§ **Written instruction**
Copy the items below again, keeping every line unchanged.

§ **Data rows**

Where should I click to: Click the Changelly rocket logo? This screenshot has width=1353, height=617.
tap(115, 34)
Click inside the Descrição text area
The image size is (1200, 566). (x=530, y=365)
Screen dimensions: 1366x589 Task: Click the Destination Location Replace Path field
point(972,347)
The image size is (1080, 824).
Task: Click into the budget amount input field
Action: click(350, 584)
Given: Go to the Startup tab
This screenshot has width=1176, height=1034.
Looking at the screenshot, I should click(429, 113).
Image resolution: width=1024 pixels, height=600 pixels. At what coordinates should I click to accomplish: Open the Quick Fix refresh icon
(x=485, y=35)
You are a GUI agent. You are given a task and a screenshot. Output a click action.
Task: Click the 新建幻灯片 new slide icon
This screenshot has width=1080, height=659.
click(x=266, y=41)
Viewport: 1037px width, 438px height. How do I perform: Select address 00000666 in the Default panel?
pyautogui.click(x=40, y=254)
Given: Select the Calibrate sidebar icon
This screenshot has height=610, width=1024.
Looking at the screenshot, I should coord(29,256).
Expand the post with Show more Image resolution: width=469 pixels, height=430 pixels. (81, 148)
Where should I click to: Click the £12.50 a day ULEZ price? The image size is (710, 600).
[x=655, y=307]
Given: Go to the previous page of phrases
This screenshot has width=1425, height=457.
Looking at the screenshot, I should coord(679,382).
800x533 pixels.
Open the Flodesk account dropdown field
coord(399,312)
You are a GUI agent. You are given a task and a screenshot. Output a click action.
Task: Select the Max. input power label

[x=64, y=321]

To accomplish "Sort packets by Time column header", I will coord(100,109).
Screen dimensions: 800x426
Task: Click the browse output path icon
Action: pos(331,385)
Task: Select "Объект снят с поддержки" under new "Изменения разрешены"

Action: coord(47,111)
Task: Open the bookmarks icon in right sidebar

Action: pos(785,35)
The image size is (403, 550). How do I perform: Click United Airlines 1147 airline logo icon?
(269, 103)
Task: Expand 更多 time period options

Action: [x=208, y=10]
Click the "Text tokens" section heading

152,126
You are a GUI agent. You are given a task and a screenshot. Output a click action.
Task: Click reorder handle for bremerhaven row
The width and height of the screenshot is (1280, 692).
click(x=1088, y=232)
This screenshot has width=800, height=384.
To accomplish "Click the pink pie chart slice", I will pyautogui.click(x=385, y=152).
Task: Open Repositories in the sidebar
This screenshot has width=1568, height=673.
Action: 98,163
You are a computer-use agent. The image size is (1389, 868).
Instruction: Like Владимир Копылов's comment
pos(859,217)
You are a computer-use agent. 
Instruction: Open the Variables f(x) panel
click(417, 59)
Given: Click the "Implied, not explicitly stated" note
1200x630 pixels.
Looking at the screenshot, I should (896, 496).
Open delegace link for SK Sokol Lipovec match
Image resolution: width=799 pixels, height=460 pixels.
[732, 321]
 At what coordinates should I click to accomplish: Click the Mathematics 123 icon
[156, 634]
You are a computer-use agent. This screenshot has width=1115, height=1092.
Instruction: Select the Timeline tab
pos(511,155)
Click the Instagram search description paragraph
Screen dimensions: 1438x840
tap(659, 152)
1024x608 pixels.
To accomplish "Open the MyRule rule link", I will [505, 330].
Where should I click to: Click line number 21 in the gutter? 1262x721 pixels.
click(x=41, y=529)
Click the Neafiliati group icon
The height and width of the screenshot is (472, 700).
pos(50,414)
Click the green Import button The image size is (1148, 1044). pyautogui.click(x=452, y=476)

§ **Written reply**
Where should I click to: Click the Changelly rocket logo? This screenshot has width=1353, height=617.
tap(115, 34)
Click inside the Descrição text area
The image size is (1200, 566). (x=530, y=365)
Screen dimensions: 1366x589 Task: Click the Destination Location Replace Path field
point(972,347)
The image size is (1080, 824).
Task: Click into the budget amount input field
Action: click(350, 584)
Given: Go to the Startup tab
This screenshot has width=1176, height=1034.
Looking at the screenshot, I should click(429, 113).
Image resolution: width=1024 pixels, height=600 pixels. At what coordinates should I click to accomplish: Open the Quick Fix refresh icon
(x=485, y=35)
You are a GUI agent. You are given a task and a screenshot. Output a click action.
Task: Click the 新建幻灯片 new slide icon
This screenshot has width=1080, height=659.
click(x=266, y=41)
Viewport: 1037px width, 438px height. How do I perform: Select address 00000666 in the Default panel?
pyautogui.click(x=40, y=254)
Given: Select the Calibrate sidebar icon
This screenshot has height=610, width=1024.
Looking at the screenshot, I should coord(29,256).
Expand the post with Show more Image resolution: width=469 pixels, height=430 pixels. (81, 148)
Where should I click to: Click the £12.50 a day ULEZ price? The image size is (710, 600).
[x=655, y=307]
Given: Go to the previous page of phrases
This screenshot has width=1425, height=457.
Looking at the screenshot, I should coord(679,382).
800x533 pixels.
Open the Flodesk account dropdown field
coord(399,312)
You are a GUI agent. You are given a task and a screenshot. Output a click action.
Task: Select the Max. input power label

[x=64, y=321]

To accomplish "Sort packets by Time column header", I will coord(100,109).
Screen dimensions: 800x426
Task: Click the browse output path icon
Action: pos(331,385)
Task: Select "Объект снят с поддержки" under new "Изменения разрешены"

Action: coord(47,111)
Task: Open the bookmarks icon in right sidebar

Action: pos(785,35)
The image size is (403, 550). How do I perform: Click United Airlines 1147 airline logo icon?
(269, 103)
Task: Expand 更多 time period options

Action: [x=208, y=10]
Click the "Text tokens" section heading

152,126
You are a GUI agent. You are given a task and a screenshot. Output a click action.
Task: Click reorder handle for bremerhaven row
The width and height of the screenshot is (1280, 692).
click(x=1088, y=232)
This screenshot has width=800, height=384.
To accomplish "Click the pink pie chart slice", I will pyautogui.click(x=385, y=152).
Task: Open Repositories in the sidebar
This screenshot has width=1568, height=673.
Action: 98,163
You are a computer-use agent. The image size is (1389, 868).
Instruction: Like Владимир Копылов's comment
pos(859,217)
You are a computer-use agent. 
Instruction: Open the Variables f(x) panel
click(417, 59)
Given: Click the "Implied, not explicitly stated" note
1200x630 pixels.
Looking at the screenshot, I should (896, 496).
Open delegace link for SK Sokol Lipovec match
Image resolution: width=799 pixels, height=460 pixels.
[732, 321]
 At what coordinates should I click to accomplish: Click the Mathematics 123 icon
[156, 634]
You are a computer-use agent. This screenshot has width=1115, height=1092.
Instruction: Select the Timeline tab
pos(511,155)
Click the Instagram search description paragraph
Screen dimensions: 1438x840
tap(659, 152)
1024x608 pixels.
To accomplish "Open the MyRule rule link", I will [505, 330].
Where should I click to: Click line number 21 in the gutter? 1262x721 pixels.
click(x=41, y=529)
Click the Neafiliati group icon
The height and width of the screenshot is (472, 700).
pos(50,414)
Click the green Import button The image size is (1148, 1044). pyautogui.click(x=452, y=476)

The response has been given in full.